**REQUIREMENT**
How do the lines below between the ones holding "Image resolution: width=1226" and "Open the balance scale icon in header", inclusive, read? Give them again exactly, with no other lines.

--- DATA PROVIDED Enclosed Below ---

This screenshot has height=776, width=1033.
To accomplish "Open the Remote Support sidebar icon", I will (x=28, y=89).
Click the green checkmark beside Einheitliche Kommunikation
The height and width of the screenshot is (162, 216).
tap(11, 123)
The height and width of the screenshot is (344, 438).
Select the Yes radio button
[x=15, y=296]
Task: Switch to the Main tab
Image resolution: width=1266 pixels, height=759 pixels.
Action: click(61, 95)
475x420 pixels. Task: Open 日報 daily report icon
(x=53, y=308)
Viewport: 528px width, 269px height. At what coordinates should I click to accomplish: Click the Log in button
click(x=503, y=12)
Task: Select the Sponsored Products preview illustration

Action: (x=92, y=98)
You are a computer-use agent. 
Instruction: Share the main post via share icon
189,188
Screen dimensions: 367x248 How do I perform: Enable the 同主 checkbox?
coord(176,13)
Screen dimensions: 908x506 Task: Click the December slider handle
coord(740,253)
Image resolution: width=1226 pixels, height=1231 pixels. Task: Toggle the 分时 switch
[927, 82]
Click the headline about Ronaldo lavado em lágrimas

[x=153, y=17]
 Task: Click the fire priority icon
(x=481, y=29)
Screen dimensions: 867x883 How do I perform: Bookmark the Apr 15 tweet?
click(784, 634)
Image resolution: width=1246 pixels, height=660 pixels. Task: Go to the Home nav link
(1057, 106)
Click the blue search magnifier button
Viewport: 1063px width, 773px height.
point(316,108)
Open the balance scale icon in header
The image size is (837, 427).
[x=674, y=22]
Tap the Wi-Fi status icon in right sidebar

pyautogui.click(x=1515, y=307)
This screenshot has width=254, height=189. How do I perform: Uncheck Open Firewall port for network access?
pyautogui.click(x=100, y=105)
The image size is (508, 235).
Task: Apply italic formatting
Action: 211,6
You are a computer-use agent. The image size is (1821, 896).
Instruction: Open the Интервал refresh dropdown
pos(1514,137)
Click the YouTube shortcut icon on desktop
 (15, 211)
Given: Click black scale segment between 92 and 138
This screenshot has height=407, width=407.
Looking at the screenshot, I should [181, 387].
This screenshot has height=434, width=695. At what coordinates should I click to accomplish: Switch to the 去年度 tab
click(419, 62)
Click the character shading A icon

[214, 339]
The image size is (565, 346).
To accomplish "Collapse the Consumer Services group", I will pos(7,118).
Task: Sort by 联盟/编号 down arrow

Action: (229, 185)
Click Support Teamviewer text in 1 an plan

--- End of Enclosed DATA PROVIDED ---

**SOLVED PROBLEM**
Image resolution: width=1226 pixels, height=1231 pixels. Task: Toggle the 分时 switch
[927, 82]
Click the headline about Ronaldo lavado em lágrimas

[x=153, y=17]
 Task: Click the fire priority icon
(x=481, y=29)
Screen dimensions: 867x883 How do I perform: Bookmark the Apr 15 tweet?
click(784, 634)
Image resolution: width=1246 pixels, height=660 pixels. Task: Go to the Home nav link
(1057, 106)
Click the blue search magnifier button
Viewport: 1063px width, 773px height.
point(316,108)
Open the balance scale icon in header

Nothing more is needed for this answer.